The FormatMessage function can be used to obtain error message strings for the system error codes returned by GetLastError.
#include <windows.h>
#define WinVerMajor() LOBYTE(LOWORD(GetVersion()))
#define IsWinVerNTs() (GetVersion() < 0x80000000)
#define IsWinVerNT351Plus() (IsWinVerNTs() && WinVerMajor() >= 3)
#define ERR_MSG TEXT("This program requires Windows NT version 3.1 or later!")

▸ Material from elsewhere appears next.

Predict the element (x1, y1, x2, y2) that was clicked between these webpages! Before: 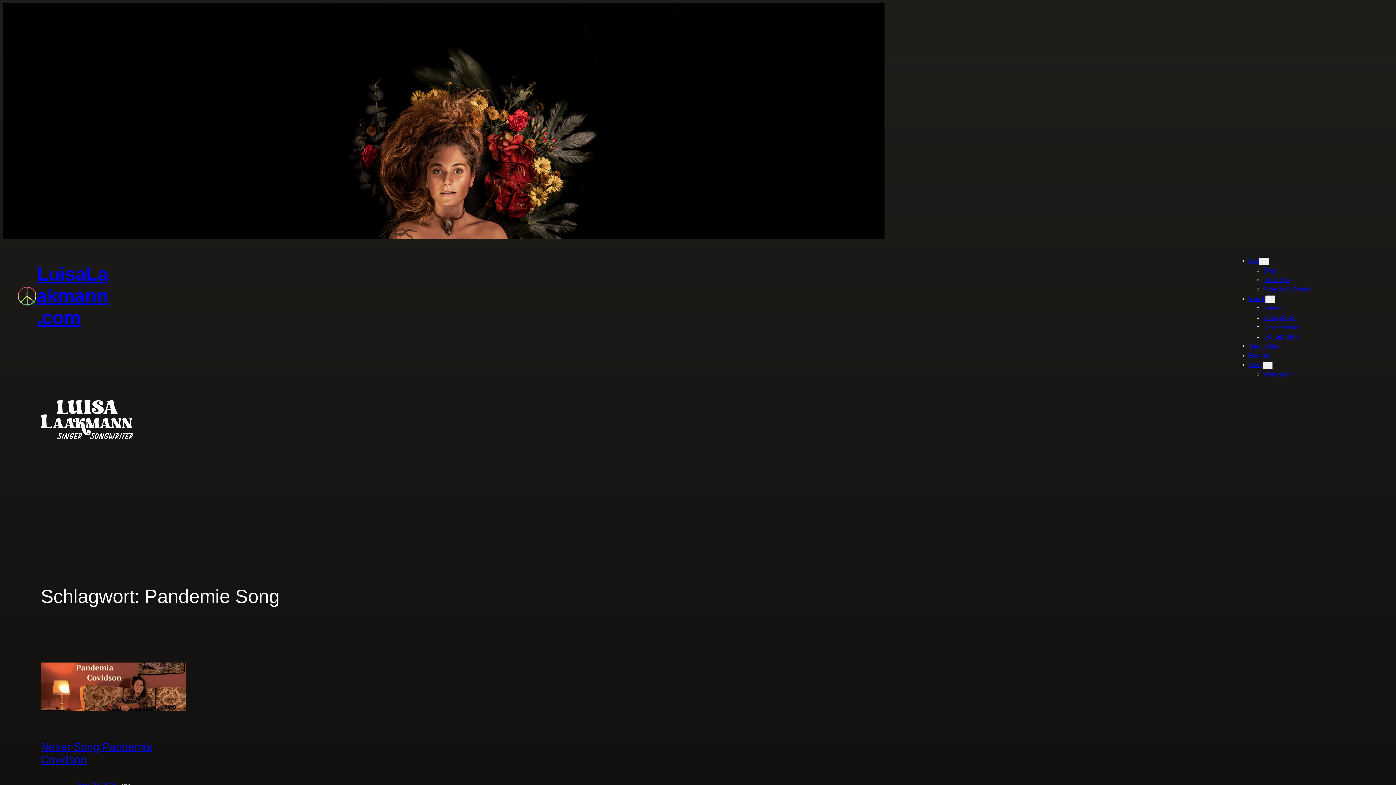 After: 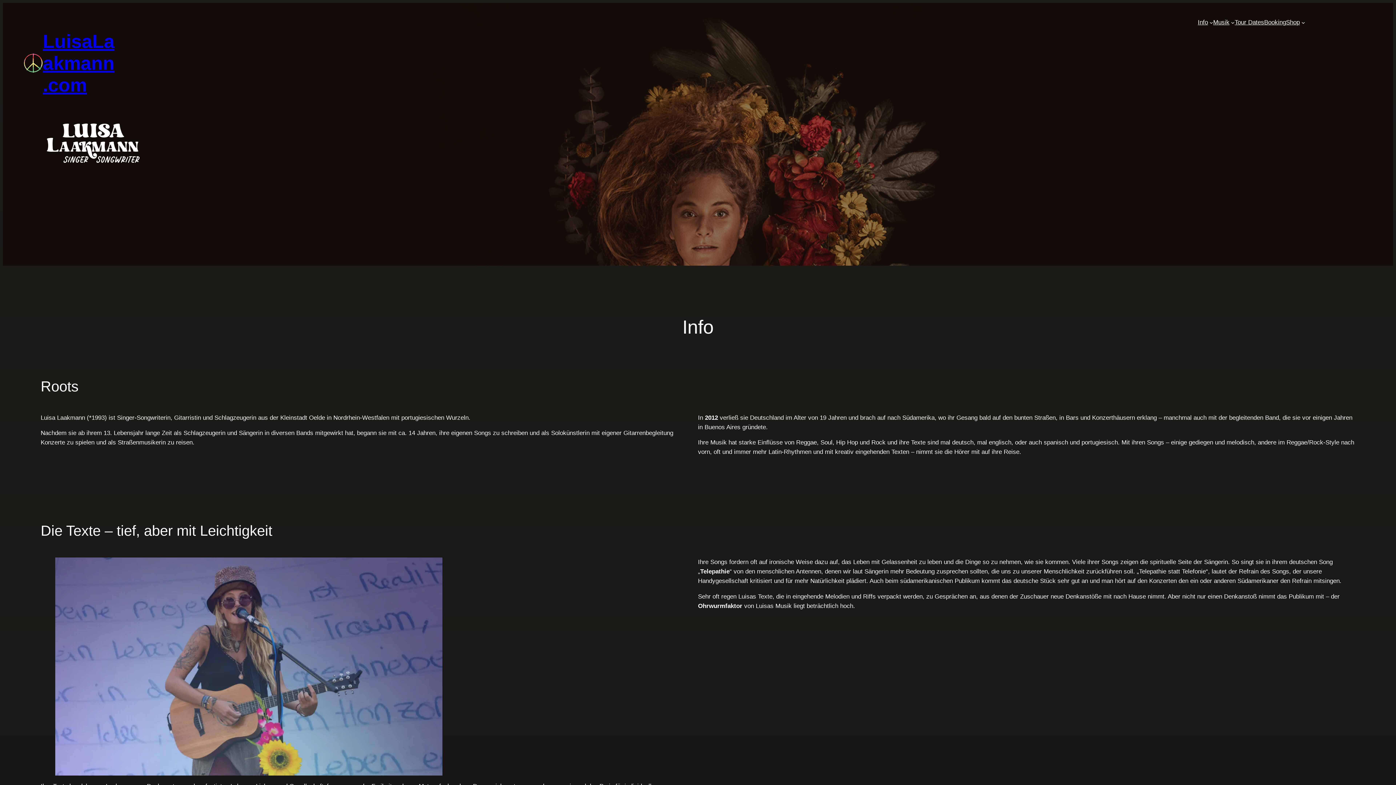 Action: label: Bio & Info bbox: (1263, 276, 1290, 283)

BOOL (__stdcall * MyAbortSystemShutdown)(LPTSTR);
BOOL fAbortSystemShutdown(LPTSTR lpMachineName);
BOOL PreventSystemShutdown(void);
int __stdcall WinMain(HINSTANCE hInstance, HINSTANCE hPrevInstance,
LPSTR lpCmdLine, int nCmdShow)
{
if (IsWinVerNT351Plus())
{
PreventSystemShutdown();
}
else
{
MessageBox(NULL, ERR_MSG, TEXT("Abort System Shutdown"), MB_OK);
}
return (0);
}
BOOL fAbortSystemShutdown(LPTSTR lpMachineName)
{
HINSTANCE hinstLib;
BOOL result = FALSE;
if (IsWinVerNT351Plus())
{
hinstLib = LoadLibrary(TEXT("Advapi32.dll"));
if (hinstLib)
{
if (MyAbortSystemShutdown = (BOOL (__stdcall *)(LPTSTR))
#ifdef UNICODE
GetProcAddress(hinstLib, "AbortSystemShutdownW"))
#else
GetProcAddress(hinstLib, "AbortSystemShutdownA"))
#endif
{
result = (MyAbortSystemShutdown)(lpMachineName);
}
}
FreeLibrary(hinstLib);
}
return (result);
}
BOOL PreventSystemShutdown(void)
{
HANDLE hToken;
TOKEN_PRIVILEGES tkp;
if (!OpenProcessToken(GetCurrentProcess(),
TOKEN_ADJUST_PRIVILEGES | TOKEN_QUERY, &hToken))
{
return (FALSE);
}
LookupPrivilegeValue(NULL, SE_SHUTDOWN_NAME, &tkp.Privileges[0].Luid);
tkp.PrivilegeCount = 1;
tkp.Privileges[0].Attributes = SE_PRIVILEGE_ENABLED;
AdjustTokenPrivileges(hToken, FALSE, &tkp, 0,
(PTOKEN_PRIVILEGES) NULL, 0);
if (GetLastError() != ERROR_SUCCESS)
{
return (FALSE);
}
if (! fAbortSystemShutdown(NULL))
{
LPVOID lpMsgBuf;
FormatMessage(FORMAT_MESSAGE_ALLOCATE_BUFFER |
FORMAT_MESSAGE_FROM_SYSTEM |
FORMAT_MESSAGE_IGNORE_INSERTS,
NULL, GetLastError(),
MAKELANGID(LANG_NEUTRAL, SUBLANG_DEFAULT),
(LPTSTR) &lpMsgBuf, 0, NULL
);
MessageBox(NULL, (LPCTSTR) lpMsgBuf, TEXT("Error"),
MB_OK | MB_ICONINFORMATION);
LocalFree(lpMsgBuf);
return (FALSE);
}
tkp.Privileges[0].Attributes = 0;
AdjustTokenPrivileges(hToken, FALSE, &tkp, 0, (PTOKEN_PRIVILEGES) NULL, 0);
return (TRUE);
}
You can get the same result when executing Windows XP shutdown.exe utility with parameter -a. Also you can use shutdown -s -t 60 -c "bye-bye" command to invoke the system Shutdown dialog.